- **Work to complete**: All of the entries need to be set down exactly as they read.

- **Records provided**:
- Opening Delimiter -

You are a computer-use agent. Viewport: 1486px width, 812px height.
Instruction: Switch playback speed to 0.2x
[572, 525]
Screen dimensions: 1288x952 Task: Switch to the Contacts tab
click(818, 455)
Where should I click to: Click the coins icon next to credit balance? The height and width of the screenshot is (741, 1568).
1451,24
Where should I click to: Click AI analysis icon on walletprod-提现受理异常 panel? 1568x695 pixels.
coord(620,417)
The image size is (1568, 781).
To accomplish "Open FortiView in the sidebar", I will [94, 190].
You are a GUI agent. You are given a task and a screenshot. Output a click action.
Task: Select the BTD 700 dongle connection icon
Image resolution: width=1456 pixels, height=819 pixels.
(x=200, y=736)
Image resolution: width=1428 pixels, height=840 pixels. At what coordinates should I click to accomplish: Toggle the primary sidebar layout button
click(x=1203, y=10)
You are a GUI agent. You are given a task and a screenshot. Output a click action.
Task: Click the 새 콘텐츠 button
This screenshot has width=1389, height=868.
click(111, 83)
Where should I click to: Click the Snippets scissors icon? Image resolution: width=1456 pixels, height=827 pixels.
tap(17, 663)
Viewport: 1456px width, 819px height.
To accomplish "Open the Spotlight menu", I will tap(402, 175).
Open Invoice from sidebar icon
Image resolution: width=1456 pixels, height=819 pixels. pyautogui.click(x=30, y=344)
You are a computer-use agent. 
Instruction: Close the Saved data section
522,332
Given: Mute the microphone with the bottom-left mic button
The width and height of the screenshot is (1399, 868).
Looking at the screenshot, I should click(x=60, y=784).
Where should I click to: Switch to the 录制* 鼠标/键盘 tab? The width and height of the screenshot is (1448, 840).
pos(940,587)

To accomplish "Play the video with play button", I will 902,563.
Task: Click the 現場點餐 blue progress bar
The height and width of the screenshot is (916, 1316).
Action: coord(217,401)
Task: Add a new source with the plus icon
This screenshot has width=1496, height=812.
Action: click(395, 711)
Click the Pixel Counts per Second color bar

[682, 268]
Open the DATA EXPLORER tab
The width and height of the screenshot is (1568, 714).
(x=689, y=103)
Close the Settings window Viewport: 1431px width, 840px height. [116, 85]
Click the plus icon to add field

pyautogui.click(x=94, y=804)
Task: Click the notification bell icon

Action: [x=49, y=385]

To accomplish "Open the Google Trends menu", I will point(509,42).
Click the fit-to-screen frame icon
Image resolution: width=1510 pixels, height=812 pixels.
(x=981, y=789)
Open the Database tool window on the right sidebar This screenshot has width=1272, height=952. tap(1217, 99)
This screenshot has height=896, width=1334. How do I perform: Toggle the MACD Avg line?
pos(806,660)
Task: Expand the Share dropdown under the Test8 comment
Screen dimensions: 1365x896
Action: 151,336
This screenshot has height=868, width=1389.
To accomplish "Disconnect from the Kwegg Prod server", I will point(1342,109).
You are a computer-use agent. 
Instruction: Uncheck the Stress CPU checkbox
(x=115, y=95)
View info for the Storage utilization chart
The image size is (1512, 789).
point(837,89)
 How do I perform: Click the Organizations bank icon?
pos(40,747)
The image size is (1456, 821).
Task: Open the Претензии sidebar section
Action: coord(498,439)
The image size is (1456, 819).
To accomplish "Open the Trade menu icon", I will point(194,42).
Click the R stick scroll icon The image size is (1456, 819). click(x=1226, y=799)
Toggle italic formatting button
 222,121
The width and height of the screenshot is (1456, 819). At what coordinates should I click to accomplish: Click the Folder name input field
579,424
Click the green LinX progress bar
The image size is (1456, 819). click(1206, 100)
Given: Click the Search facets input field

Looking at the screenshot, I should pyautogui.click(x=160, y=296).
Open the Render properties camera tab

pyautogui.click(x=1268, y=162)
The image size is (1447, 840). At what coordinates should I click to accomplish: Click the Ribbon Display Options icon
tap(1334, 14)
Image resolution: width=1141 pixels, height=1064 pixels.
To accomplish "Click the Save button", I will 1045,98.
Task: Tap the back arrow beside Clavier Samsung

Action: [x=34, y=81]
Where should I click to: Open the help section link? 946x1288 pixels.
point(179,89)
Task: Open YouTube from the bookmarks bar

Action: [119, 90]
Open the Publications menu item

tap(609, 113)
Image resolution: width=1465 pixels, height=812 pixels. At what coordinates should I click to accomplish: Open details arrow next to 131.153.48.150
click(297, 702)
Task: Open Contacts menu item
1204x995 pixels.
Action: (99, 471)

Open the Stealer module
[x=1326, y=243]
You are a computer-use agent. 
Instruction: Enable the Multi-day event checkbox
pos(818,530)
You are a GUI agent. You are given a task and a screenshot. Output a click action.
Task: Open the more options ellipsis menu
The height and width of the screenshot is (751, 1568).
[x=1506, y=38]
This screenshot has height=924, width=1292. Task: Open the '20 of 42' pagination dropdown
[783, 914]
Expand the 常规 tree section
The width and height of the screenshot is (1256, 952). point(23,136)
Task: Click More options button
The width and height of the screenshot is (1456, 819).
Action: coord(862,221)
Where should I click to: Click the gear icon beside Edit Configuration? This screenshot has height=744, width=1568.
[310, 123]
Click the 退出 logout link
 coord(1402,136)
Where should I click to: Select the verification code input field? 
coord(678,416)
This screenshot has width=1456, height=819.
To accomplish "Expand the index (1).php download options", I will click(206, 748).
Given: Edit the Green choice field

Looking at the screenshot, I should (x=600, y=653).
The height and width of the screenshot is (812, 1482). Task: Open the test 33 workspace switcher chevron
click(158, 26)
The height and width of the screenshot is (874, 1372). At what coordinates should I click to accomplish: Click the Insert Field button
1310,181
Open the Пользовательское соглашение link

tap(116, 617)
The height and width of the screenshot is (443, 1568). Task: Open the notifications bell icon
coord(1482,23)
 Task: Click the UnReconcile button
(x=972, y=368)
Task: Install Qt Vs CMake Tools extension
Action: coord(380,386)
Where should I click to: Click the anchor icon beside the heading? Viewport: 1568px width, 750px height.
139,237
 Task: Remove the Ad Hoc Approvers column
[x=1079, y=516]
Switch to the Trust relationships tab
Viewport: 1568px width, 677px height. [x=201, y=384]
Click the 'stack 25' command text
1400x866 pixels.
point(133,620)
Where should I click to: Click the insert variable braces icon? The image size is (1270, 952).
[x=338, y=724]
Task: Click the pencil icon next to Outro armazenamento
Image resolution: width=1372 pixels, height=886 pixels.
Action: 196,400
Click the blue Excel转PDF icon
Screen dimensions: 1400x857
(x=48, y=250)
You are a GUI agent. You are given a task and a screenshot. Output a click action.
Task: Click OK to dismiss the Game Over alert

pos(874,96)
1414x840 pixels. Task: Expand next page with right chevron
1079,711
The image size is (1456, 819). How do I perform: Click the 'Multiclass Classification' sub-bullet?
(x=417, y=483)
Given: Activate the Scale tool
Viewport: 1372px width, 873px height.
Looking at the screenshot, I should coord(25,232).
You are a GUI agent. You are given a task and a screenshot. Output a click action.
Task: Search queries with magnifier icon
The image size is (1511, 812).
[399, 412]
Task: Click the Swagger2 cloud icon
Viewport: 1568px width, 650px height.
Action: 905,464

- Closing Delimiter -

- **Answer to this problem**:
You are a computer-use agent. Viewport: 1486px width, 812px height.
Instruction: Switch playback speed to 0.2x
[572, 525]
Screen dimensions: 1288x952 Task: Switch to the Contacts tab
click(818, 455)
Where should I click to: Click the coins icon next to credit balance? The height and width of the screenshot is (741, 1568).
1451,24
Where should I click to: Click AI analysis icon on walletprod-提现受理异常 panel? 1568x695 pixels.
coord(620,417)
The image size is (1568, 781).
To accomplish "Open FortiView in the sidebar", I will [94, 190].
You are a GUI agent. You are given a task and a screenshot. Output a click action.
Task: Select the BTD 700 dongle connection icon
Image resolution: width=1456 pixels, height=819 pixels.
(x=200, y=736)
Image resolution: width=1428 pixels, height=840 pixels. At what coordinates should I click to accomplish: Toggle the primary sidebar layout button
click(x=1203, y=10)
You are a GUI agent. You are given a task and a screenshot. Output a click action.
Task: Click the 새 콘텐츠 button
This screenshot has width=1389, height=868.
click(111, 83)
Where should I click to: Click the Snippets scissors icon? Image resolution: width=1456 pixels, height=827 pixels.
tap(17, 663)
Viewport: 1456px width, 819px height.
To accomplish "Open the Spotlight menu", I will tap(402, 175).
Open Invoice from sidebar icon
Image resolution: width=1456 pixels, height=819 pixels. pyautogui.click(x=30, y=344)
You are a computer-use agent. 
Instruction: Close the Saved data section
522,332
Given: Mute the microphone with the bottom-left mic button
The width and height of the screenshot is (1399, 868).
Looking at the screenshot, I should click(x=60, y=784).
Where should I click to: Switch to the 录制* 鼠标/键盘 tab? The width and height of the screenshot is (1448, 840).
pos(940,587)

To accomplish "Play the video with play button", I will 902,563.
Task: Click the 現場點餐 blue progress bar
The height and width of the screenshot is (916, 1316).
Action: coord(217,401)
Task: Add a new source with the plus icon
This screenshot has width=1496, height=812.
Action: click(395, 711)
Click the Pixel Counts per Second color bar

[682, 268]
Open the DATA EXPLORER tab
The width and height of the screenshot is (1568, 714).
(x=689, y=103)
Close the Settings window Viewport: 1431px width, 840px height. [116, 85]
Click the plus icon to add field

pyautogui.click(x=94, y=804)
Task: Click the notification bell icon

Action: [x=49, y=385]

To accomplish "Open the Google Trends menu", I will point(509,42).
Click the fit-to-screen frame icon
Image resolution: width=1510 pixels, height=812 pixels.
(x=981, y=789)
Open the Database tool window on the right sidebar This screenshot has width=1272, height=952. tap(1217, 99)
This screenshot has height=896, width=1334. How do I perform: Toggle the MACD Avg line?
pos(806,660)
Task: Expand the Share dropdown under the Test8 comment
Screen dimensions: 1365x896
Action: 151,336
This screenshot has height=868, width=1389.
To accomplish "Disconnect from the Kwegg Prod server", I will point(1342,109).
You are a computer-use agent. 
Instruction: Uncheck the Stress CPU checkbox
(x=115, y=95)
View info for the Storage utilization chart
The image size is (1512, 789).
point(837,89)
 How do I perform: Click the Organizations bank icon?
pos(40,747)
The image size is (1456, 821).
Task: Open the Претензии sidebar section
Action: coord(498,439)
The image size is (1456, 819).
To accomplish "Open the Trade menu icon", I will point(194,42).
Click the R stick scroll icon The image size is (1456, 819). click(x=1226, y=799)
Toggle italic formatting button
 222,121
The width and height of the screenshot is (1456, 819). At what coordinates should I click to accomplish: Click the Folder name input field
579,424
Click the green LinX progress bar
The image size is (1456, 819). click(1206, 100)
Given: Click the Search facets input field

Looking at the screenshot, I should pyautogui.click(x=160, y=296).
Open the Render properties camera tab

pyautogui.click(x=1268, y=162)
The image size is (1447, 840). At what coordinates should I click to accomplish: Click the Ribbon Display Options icon
tap(1334, 14)
Image resolution: width=1141 pixels, height=1064 pixels.
To accomplish "Click the Save button", I will 1045,98.
Task: Tap the back arrow beside Clavier Samsung

Action: [x=34, y=81]
Where should I click to: Open the help section link? 946x1288 pixels.
point(179,89)
Task: Open YouTube from the bookmarks bar

Action: [119, 90]
Open the Publications menu item

tap(609, 113)
Image resolution: width=1465 pixels, height=812 pixels. At what coordinates should I click to accomplish: Open details arrow next to 131.153.48.150
click(297, 702)
Task: Open Contacts menu item
1204x995 pixels.
Action: (99, 471)

Open the Stealer module
[x=1326, y=243]
You are a computer-use agent. 
Instruction: Enable the Multi-day event checkbox
pos(818,530)
You are a GUI agent. You are given a task and a screenshot. Output a click action.
Task: Open the more options ellipsis menu
The height and width of the screenshot is (751, 1568).
[x=1506, y=38]
This screenshot has height=924, width=1292. Task: Open the '20 of 42' pagination dropdown
[783, 914]
Expand the 常规 tree section
The width and height of the screenshot is (1256, 952). point(23,136)
Task: Click More options button
The width and height of the screenshot is (1456, 819).
Action: coord(862,221)
Where should I click to: Click the gear icon beside Edit Configuration? This screenshot has height=744, width=1568.
[310, 123]
Click the 退出 logout link
 coord(1402,136)
Where should I click to: Select the verification code input field? 
coord(678,416)
This screenshot has width=1456, height=819.
To accomplish "Expand the index (1).php download options", I will click(206, 748).
Given: Edit the Green choice field

Looking at the screenshot, I should (x=600, y=653).
The height and width of the screenshot is (812, 1482). Task: Open the test 33 workspace switcher chevron
click(158, 26)
The height and width of the screenshot is (874, 1372). At what coordinates should I click to accomplish: Click the Insert Field button
1310,181
Open the Пользовательское соглашение link

tap(116, 617)
The height and width of the screenshot is (443, 1568). Task: Open the notifications bell icon
coord(1482,23)
 Task: Click the UnReconcile button
(x=972, y=368)
Task: Install Qt Vs CMake Tools extension
Action: coord(380,386)
Where should I click to: Click the anchor icon beside the heading? Viewport: 1568px width, 750px height.
139,237
 Task: Remove the Ad Hoc Approvers column
[x=1079, y=516]
Switch to the Trust relationships tab
Viewport: 1568px width, 677px height. [x=201, y=384]
Click the 'stack 25' command text
1400x866 pixels.
point(133,620)
Where should I click to: Click the insert variable braces icon? The image size is (1270, 952).
[x=338, y=724]
Task: Click the pencil icon next to Outro armazenamento
Image resolution: width=1372 pixels, height=886 pixels.
Action: 196,400
Click the blue Excel转PDF icon
Screen dimensions: 1400x857
(x=48, y=250)
You are a GUI agent. You are given a task and a screenshot. Output a click action.
Task: Click OK to dismiss the Game Over alert

pos(874,96)
1414x840 pixels. Task: Expand next page with right chevron
1079,711
The image size is (1456, 819). How do I perform: Click the 'Multiclass Classification' sub-bullet?
(x=417, y=483)
Given: Activate the Scale tool
Viewport: 1372px width, 873px height.
Looking at the screenshot, I should coord(25,232).
You are a GUI agent. You are given a task and a screenshot. Output a click action.
Task: Search queries with magnifier icon
The image size is (1511, 812).
[399, 412]
Task: Click the Swagger2 cloud icon
Viewport: 1568px width, 650px height.
Action: 905,464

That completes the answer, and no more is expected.